Exercise goal: Return the data exactly, with all pictures removed.

Saved entries:
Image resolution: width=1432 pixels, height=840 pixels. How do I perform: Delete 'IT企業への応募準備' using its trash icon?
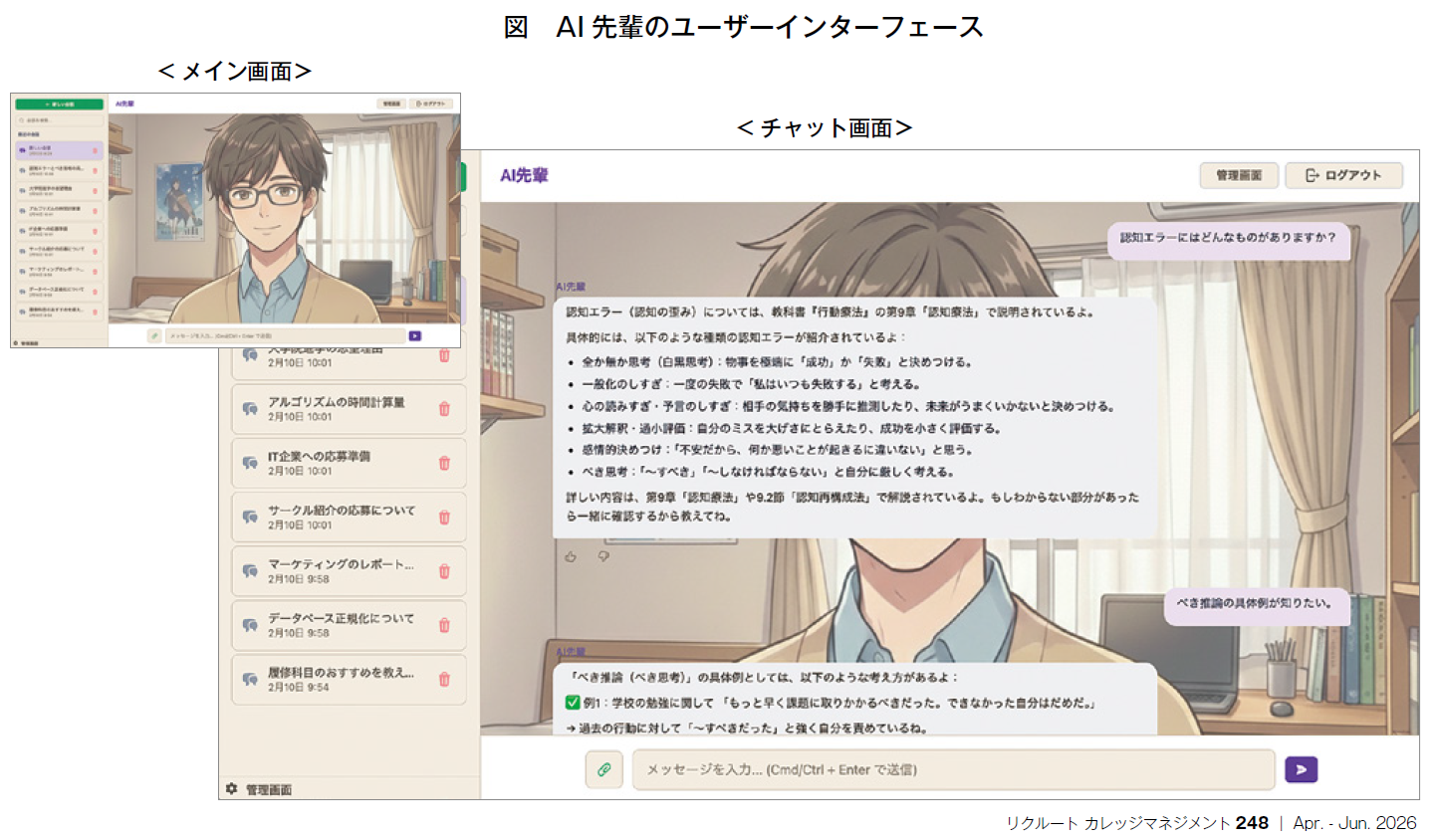coord(445,463)
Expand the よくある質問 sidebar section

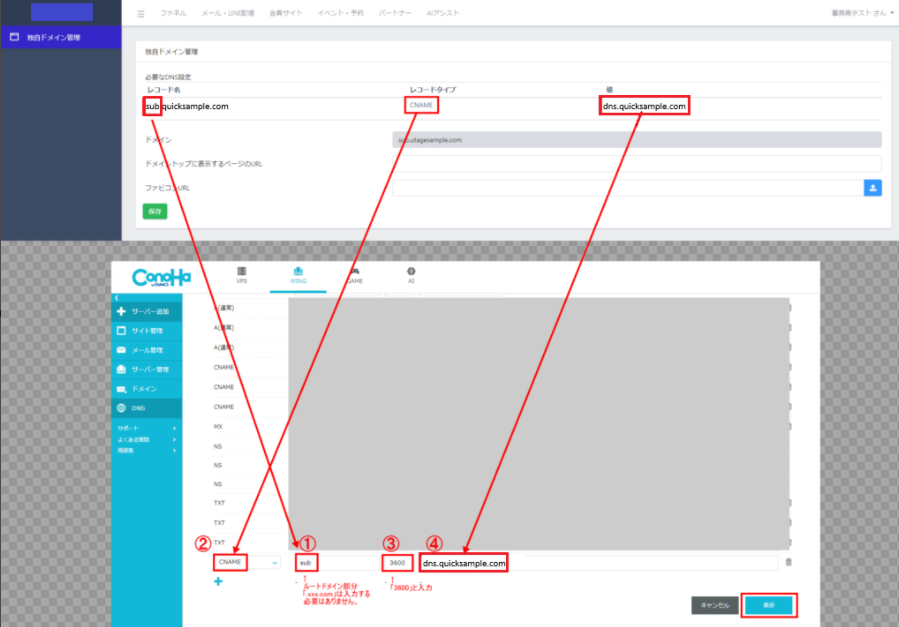[146, 439]
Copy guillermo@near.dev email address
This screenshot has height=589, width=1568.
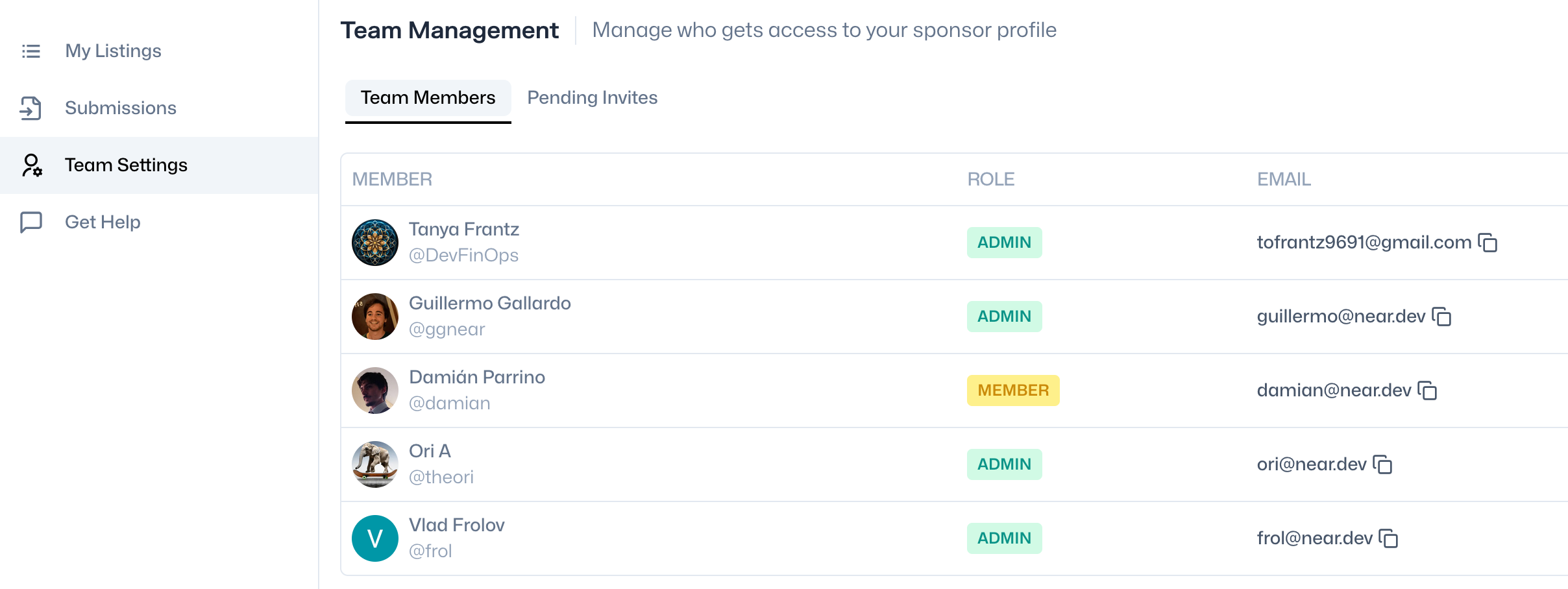click(1441, 317)
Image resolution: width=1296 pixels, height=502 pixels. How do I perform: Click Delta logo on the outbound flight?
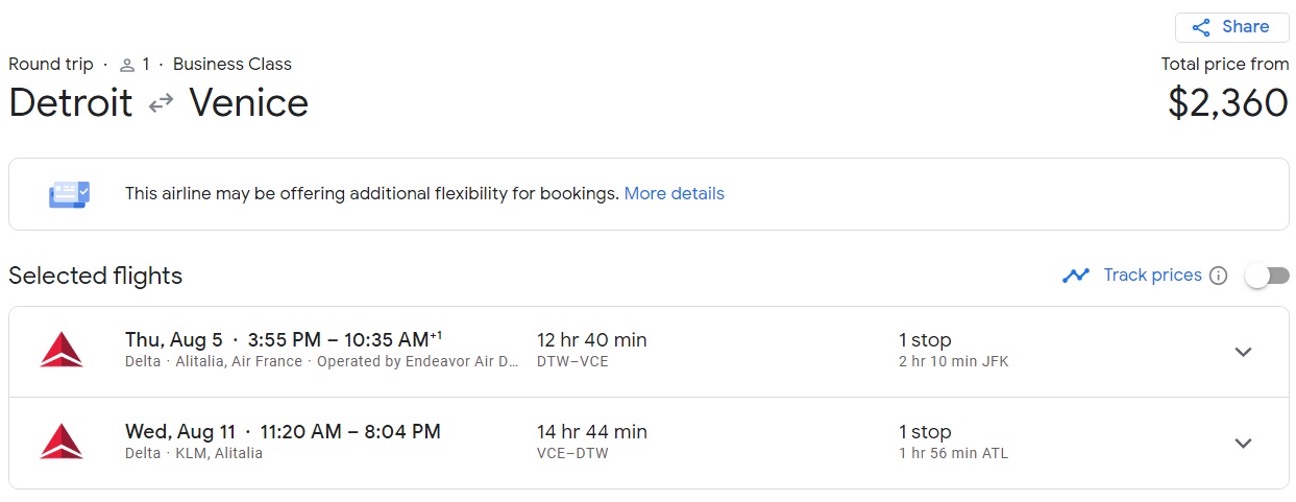pos(61,351)
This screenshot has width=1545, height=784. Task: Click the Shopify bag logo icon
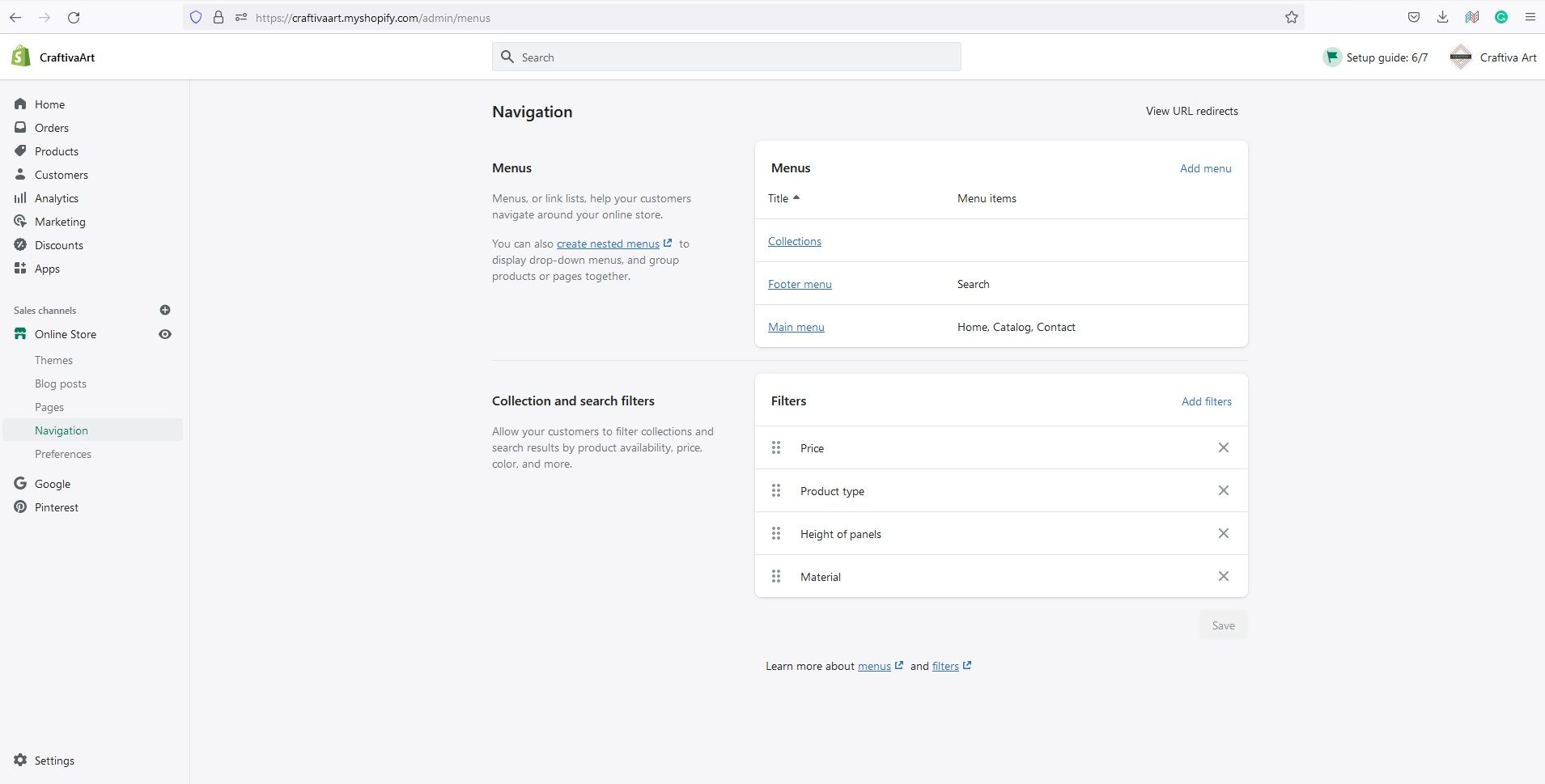coord(21,57)
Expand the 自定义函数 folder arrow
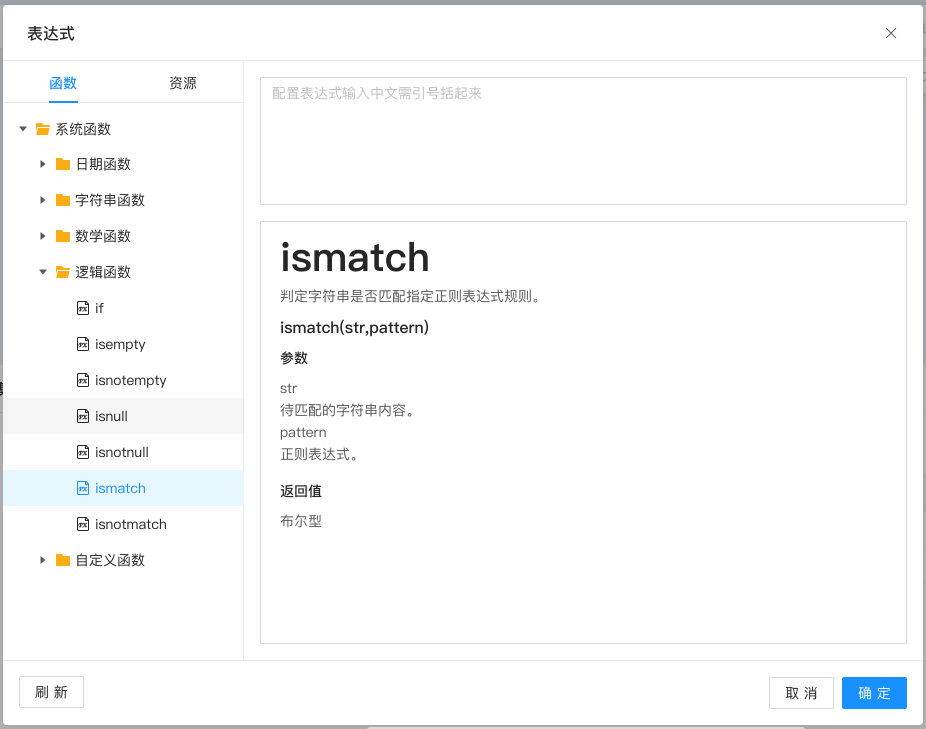The image size is (926, 729). (43, 560)
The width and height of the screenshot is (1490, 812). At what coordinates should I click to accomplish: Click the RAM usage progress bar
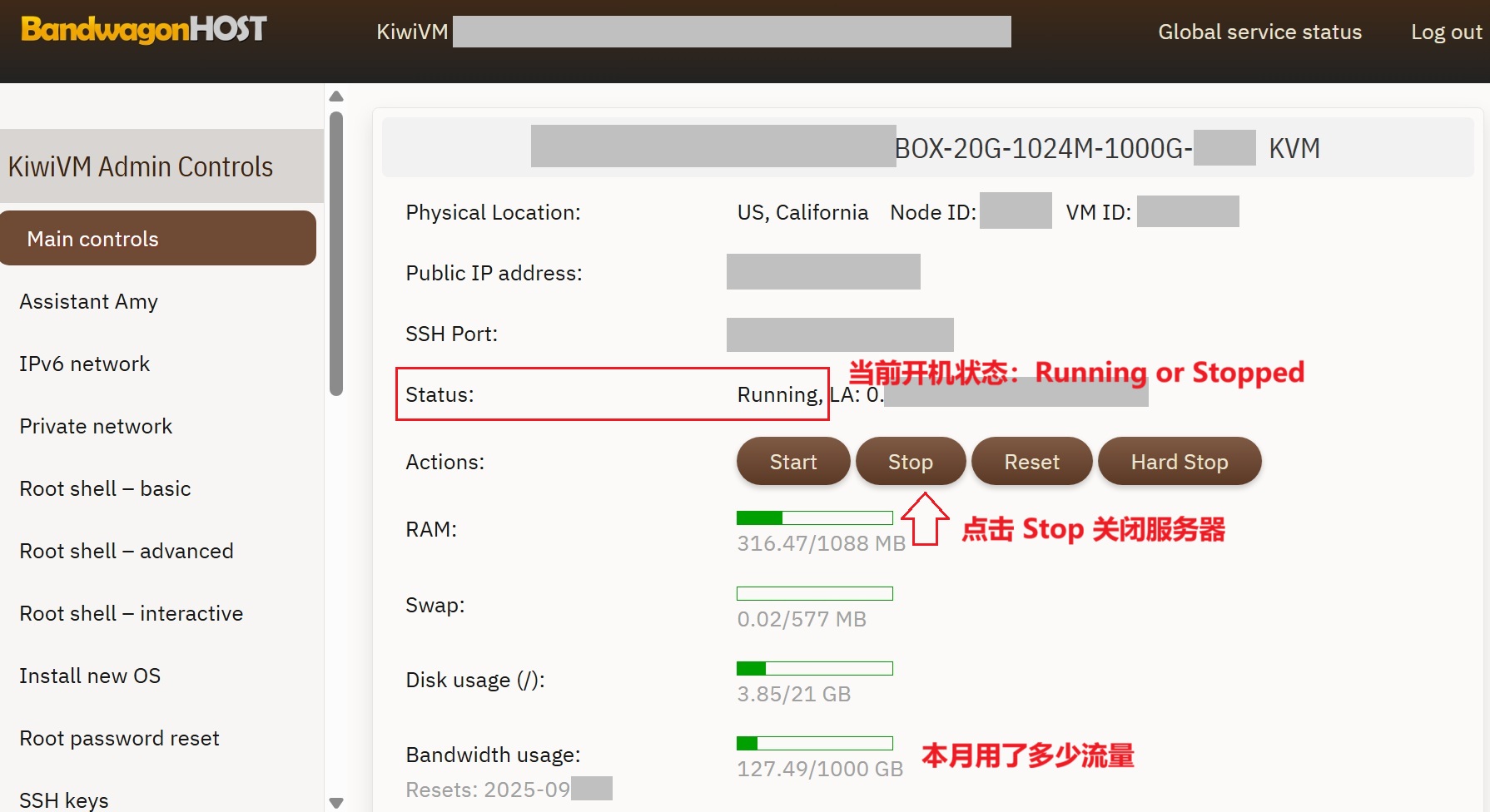click(x=814, y=518)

Solved exercise:
Image resolution: width=1432 pixels, height=840 pixels. How do I perform: Delete 'IT企業への応募準備' using its trash icon?
coord(445,463)
Expand the よくある質問 sidebar section

[146, 439]
Copy guillermo@near.dev email address
This screenshot has height=589, width=1568.
click(1441, 317)
Image resolution: width=1296 pixels, height=502 pixels. How do I perform: Click Delta logo on the outbound flight?
pos(61,351)
This screenshot has width=1545, height=784. Task: Click the Shopify bag logo icon
coord(21,57)
Expand the 自定义函数 folder arrow
The image size is (926, 729). (43, 560)
The width and height of the screenshot is (1490, 812). At what coordinates should I click to accomplish: Click the RAM usage progress bar
click(x=814, y=518)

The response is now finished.